Any country that takes in Assange would find itself in a “completely untenable legal and diplomatic situation”, says Jérôme Hourdeaux, a journalist with the French online investigative site, Mediapart, who nonetheless says France should offer him sanctuary.

"Assange uncovered documents that revealed Britain spied on France during the 2012 presidential elections, with phone taps on the main candidates, leaders and business leaders too, so in that sense we can say that he did France a favour. However I don't think the granting of asylum should be given to journalists as a 'thank you' for doing their job; we should be protecting journalists as a matter of principle.”

Thief or journalist?

US officials don’t view Assange as a journalist or a whistleblower, but as a political actor who uses stolen information. If he’s merely a publisher or hacker, then freedom of speech wouldn’t apply, but if he’s a journalist, then he’d enjoy the protections provided by the US First Amendment.

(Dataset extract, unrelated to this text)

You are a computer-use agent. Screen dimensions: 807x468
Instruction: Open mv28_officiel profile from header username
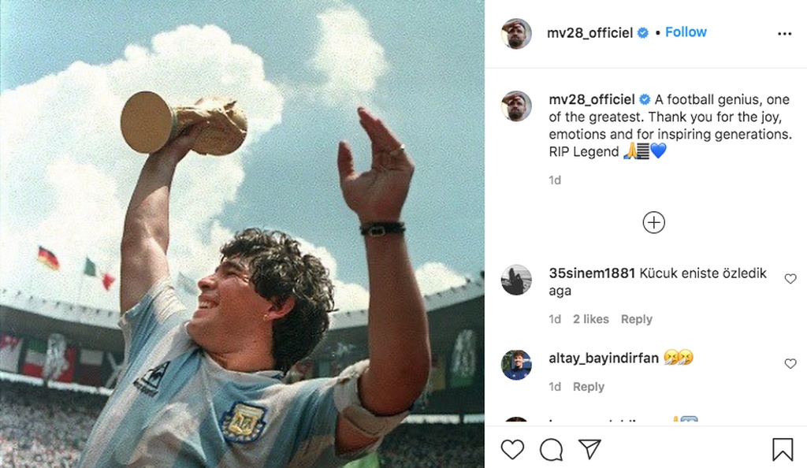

It’s legally very complex for the US to sue Assange without violating the First Amendment, says Branco. “This could pave the way for all the journalists who worked on WikiLeaks to be prosecuted and this is why the United States has found a pretty convoluted pretext for extradition.”

Julian Assange speaks to media at the Ecuadorian Embassy in London on 19 May, 2017.
Julian Assange speaks to media at the Ecuadorian Embassy in London on 19 May, 2017. JUSTIN TALLIS/AFP

EU ramps up protection for whistleblowers

Under new landmark legislation passed on Tuesday, the EU is seeking to encourage reports of wrongdoing by creating "safe channels" that allow whistleblowers to report breaches of European law. For Herveaux, it’s a small step in the right direction.

"A lot of NGOs would have liked to see them go even further regardless of the vote on the trade secrets directive. The freedom of the press is still limited in France and in Europe,” he says.

“Even with this protection law, the situation for whistleblowers in Europe and around the world is catastrophic – especially when you see the intensity of the efforts to go after Julian Assange, and the fact Edward Snowden is still stuck in Russia. Authorities want to send the message that if you leak, you will pay, and in most cases they succeed in making people pay.”

Back in 2015, Assange wrote an open letter to then-president Francois Hollande, published in Le Monde, warning his life was in danger and asking for help.

“My youngest child and his mother are French. I have not been able to see them for five years now … by welcoming me, France would be carrying out a humanitarian and symbolic gesture, sending encouragement to every journalist and whistleblower."

Later, his lawyers said he had not been seeking French asylum.

Even with this protection law, the situation for whistleblowers in Europe and around the world is catastrophic.

In a story on Assange's plight, the French weekly news magazine Le Point on Wednesday said no one could be both a hero and a martyr. The first serves a cause for which one is ready to die; the second is the victim of a conspiracy.

“It’s impossible to revolt with impunity and, in publishing the first lot of WikiLeaks, Julian Assange became a dissident. His arrest was the capture of a fighter, not of a victim.”